Обще-житие | страница 47



Жуть легко приподняла волосы — с потолка в упор глянул на него лик Горгоны с подъятыми дымными волосами, провальным то ли орущим, то ли хохочущим ртом, кровавыми (может, из труб ржавая вода протекла?) пятнами глазниц. Он закрыл глаза — сгинь ты, наваждение! Открыл — опять! В клубящихся ее волосах рисовались скрученные, странно переплетенные хари, крылья, зады, рыла. Низкий потолок дрогнул и поплыл вниз — словно в приснившемся только что сне. Самохвалов закричал, но звук забил гортань, стал душить… И он снова проснулся, очнулся. Увидел гостиничный стол, ребристую крышу с трубами в переплетах окна, Прохрипел: «это окно, это окно… стол… крыша. Настоящее». Слово «крыша» оказалось неприятным. И голос чужой. Сердце прыгало пойманным зайцем, резало глаза, в горле сухо. Стараясь не глядеть на потолок, прошмыгнул в туалет. В зеркале — перекошенное мятое лицо, синяки под глазами. Борода сильно и неровно отросла за эту ночь.

— Что с тобой, ну что с тобой, милый? — утешал, уговаривал он себя, как ребенка. — Ведь ты ж взаправду-то не попробовал, ты только хотел попробовать, хотел только… Все хорошо, Славик, все в порядке, ничего плохого не случилось.

— Не забудь брюки застегнуть.

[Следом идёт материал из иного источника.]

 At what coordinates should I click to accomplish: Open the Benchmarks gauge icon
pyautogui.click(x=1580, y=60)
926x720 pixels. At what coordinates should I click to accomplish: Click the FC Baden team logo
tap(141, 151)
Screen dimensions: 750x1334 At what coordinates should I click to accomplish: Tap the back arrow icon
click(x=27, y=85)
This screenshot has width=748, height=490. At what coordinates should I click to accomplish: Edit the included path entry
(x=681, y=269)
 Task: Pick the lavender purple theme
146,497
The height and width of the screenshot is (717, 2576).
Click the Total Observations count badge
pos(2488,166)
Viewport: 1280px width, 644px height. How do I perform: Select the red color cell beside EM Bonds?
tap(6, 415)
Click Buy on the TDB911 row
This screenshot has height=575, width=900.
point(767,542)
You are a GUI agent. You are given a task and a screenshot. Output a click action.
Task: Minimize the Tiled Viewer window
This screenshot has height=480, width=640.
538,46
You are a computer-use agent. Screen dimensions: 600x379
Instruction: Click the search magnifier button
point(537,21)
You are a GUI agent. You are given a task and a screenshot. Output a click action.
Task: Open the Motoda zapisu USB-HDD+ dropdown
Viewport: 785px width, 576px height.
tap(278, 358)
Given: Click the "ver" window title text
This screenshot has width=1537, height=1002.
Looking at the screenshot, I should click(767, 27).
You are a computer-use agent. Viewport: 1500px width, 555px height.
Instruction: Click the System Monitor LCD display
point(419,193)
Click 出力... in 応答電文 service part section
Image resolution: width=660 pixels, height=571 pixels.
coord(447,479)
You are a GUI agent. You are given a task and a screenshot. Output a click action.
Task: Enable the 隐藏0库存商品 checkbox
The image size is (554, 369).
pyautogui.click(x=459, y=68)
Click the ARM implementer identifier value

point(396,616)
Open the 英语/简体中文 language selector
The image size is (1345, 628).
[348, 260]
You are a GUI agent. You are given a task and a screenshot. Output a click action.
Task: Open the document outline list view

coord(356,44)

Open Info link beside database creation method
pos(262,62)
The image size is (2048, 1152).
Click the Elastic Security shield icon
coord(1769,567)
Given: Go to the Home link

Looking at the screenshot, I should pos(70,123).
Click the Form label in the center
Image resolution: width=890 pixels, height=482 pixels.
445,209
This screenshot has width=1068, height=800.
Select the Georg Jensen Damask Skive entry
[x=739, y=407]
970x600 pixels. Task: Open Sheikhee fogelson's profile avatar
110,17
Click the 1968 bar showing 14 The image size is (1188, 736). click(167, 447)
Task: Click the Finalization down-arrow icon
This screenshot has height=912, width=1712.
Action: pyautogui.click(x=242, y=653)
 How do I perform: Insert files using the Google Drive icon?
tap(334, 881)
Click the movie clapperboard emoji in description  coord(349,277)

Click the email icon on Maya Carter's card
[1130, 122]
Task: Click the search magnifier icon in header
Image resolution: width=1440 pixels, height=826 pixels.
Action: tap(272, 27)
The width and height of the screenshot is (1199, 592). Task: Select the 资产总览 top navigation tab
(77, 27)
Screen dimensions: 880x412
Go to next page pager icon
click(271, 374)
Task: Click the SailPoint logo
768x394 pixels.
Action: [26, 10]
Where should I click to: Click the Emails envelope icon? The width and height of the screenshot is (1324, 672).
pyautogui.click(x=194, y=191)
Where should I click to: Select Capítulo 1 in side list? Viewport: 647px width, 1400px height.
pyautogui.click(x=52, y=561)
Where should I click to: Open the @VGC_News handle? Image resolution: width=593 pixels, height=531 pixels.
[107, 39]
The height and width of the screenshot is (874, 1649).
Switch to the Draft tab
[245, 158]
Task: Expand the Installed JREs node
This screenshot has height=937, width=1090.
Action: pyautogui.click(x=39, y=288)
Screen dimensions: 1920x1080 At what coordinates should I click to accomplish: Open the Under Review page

Гляди, не свихнись… Славик… — сухо отозвался его внутренний голос.

Самохвалов пощупал лоб. Кажется, температура. Не очень высокая — так, градусов около тридцати восьми, — ступил вчера в холодную лужу, вот и простудился. Аспирин купить надо, чайку в поезде погорячей и послаще попрошу…

— Вот так-то лучше будет, — немного смягчился внутренний голос.

— Не твоего ума дело! — огрызнулся Самохвалов, однако, в аптеку заглянул.

В Москве отчитался по командировке, подмахнул бумажки тут и там — недавняя горячка по поводу комплектования миновала, как детский насморк, никто уже и не вспоминал. На повестке дня — подведение итогов соцсоревнования за квартал. Громадные, обтянутые одинаковыми черными юбками «джерси» зады двух соперничающих Нин Кузнецовых, секретаря партбюро и секретаря месткома, стояли в зените над письменным столом, как два черных солнца. Нины, взгромоздившись на стулья коленками, перманент к перманенту, распри позабыв, творили победную реляцию, сагу о сияющих итогах, административный фольклор. Историки грядущих и, хочется думать, более счастливых веков доверчиво изучат этот документ и решат что описываемая эпоха была временем бурного расцвета — вот же, глядите, подлинный архивный документ, надежное свидетельство, а не какая-то, простите за выражение, беллетристика.